Des dilemmes éthiques comme celui-là ont été soumis à la réflexion de 65 femmes et 38 hommes recrutés par l'intermédiaire du service Mechanical Turk d'Amazon. Les femmes étaient beaucoup plus indignées que les hommes par ces décisions moralement contestables - qu'elles ont également jugées moins rentables - dans cette petite mais non moins dérangeante expérience menée par Jessica Kennedy de la Wharton School et Laura Kray de la Haas School of Business.
Hauts potentiels: Qui décroche les meilleurs emplois ?

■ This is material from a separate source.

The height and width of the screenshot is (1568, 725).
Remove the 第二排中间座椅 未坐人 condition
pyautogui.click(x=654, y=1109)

Les missions qui favorisent l'avancement vont plus souvent aux hommes qu'aux femmes : c'est ce que révèle une étude menée récemment par Catalyst auprès de 1 660 diplômés d'écoles de commerce sur la nature des projets confiés aux employés à haut potentiel. En moyenne, les hommes disposaient d'un budget deux fois supérieur et d'un personnel trois fois supérieur par rapport aux femmes, dans le cadre des projets qui leur étaient attribués. Seulement 22 % des femmes, par rapport à 30 % des hommes, disposaient d'un budget de plus de 10 millions de dollars, et seulement 46 % des femmes, par rapport à 56 % des hommes, étaient investies de la responsabilité des résultats financiers. Qui plus est, plus du tiers des hommes, mais seulement le quart des femmes, ont indiqué que leur emploi leur valait beaucoup d'attention de la part de la haute direction.

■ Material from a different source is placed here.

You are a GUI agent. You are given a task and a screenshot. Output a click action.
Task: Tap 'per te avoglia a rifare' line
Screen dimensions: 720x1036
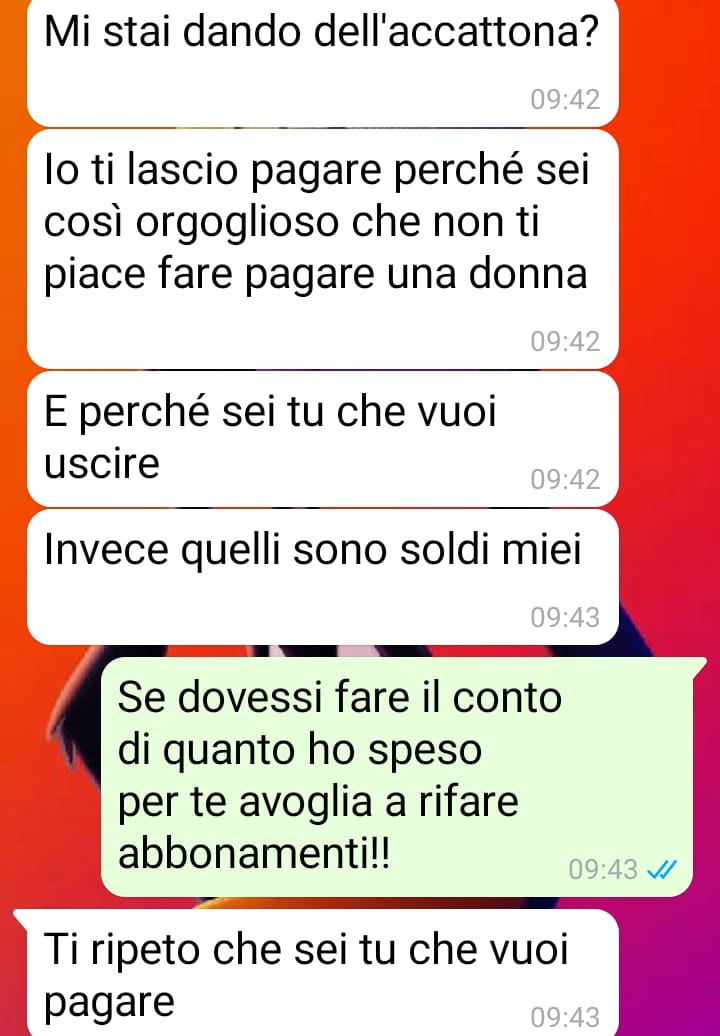pos(318,802)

SOURCE : « GOOD INTENTIONS, IMPERFECT EXECUTION ? WOMEN GET FEWER OF THE "HOT JOBS" NEEDED TO ADVANCE », PAR CHRISTINE SILVA, NANCY M. CARTER ET ANNA BENINGER, CATALYST, 2012.

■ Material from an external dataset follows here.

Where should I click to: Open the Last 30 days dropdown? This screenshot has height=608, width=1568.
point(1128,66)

Conciliation travail-famille: Pourquoi les femmes renoncent à leur carrière
Les femmes à haut potentiel qui renoncent à leur carrière pour s'occuper de leur famille ne le font pas de gaité de coeur : c'est la conclusion qu'a tirée Pamela Stone, professeur au Hunter College, d'une étude menée auprès de 54 femmes très performantes, recrutées le plus souvent parmi les anciennes étudiantes de quatre collèges et universités de prestige. Ces femmes ont fait carrière pendant onze ans en moyenne ; 60 % d'entre elles ont travaillé bien après la naissance de leur deuxième enfant. Aucune n'a été poussée vers la sortie. Pas moins de 90 % sont parties, non pas pour s'occuper de leur famille, mais à cause de problèmes d'ordre professionnel - sentiment de frustration persistant et trop longues heures de travail, pour l'essentiel. Les deux tiers de celles qui sont parties ont essayé le travail à temps partiel, qu'elles ont finalement jugé problématique : si elles trouvaient les semaines longues auparavant, le temps partiel revenait souvent à travailler 40 heures en étant rémunérée pour 20 heures. Mais ce qui les a incitées encore davantage à quitter définitivement la vie active, c'est l'incapacité de travailler à temps partiel sans être marginalisées.
11 000 $ - L'écart de salaire à l'embauche entre les mères et les femmes sans enfant
60 % - 60 % des femmes travaillaient bien après la naissance de leur deuxième enfant
SOURCE : « OPTING OUT : CHALLENGING STEREOTYPES AND CREATING REAL OPTIONS FOR WOMEN IN THE PROFESSIONS », PAR PAMELA STONE, RESEARCH SYMPOSIUM « GENDER & WORK : CHALLENGING CONVENTIONAL WISDOM », HARVARD BUSINESS SCHOOL, 2013.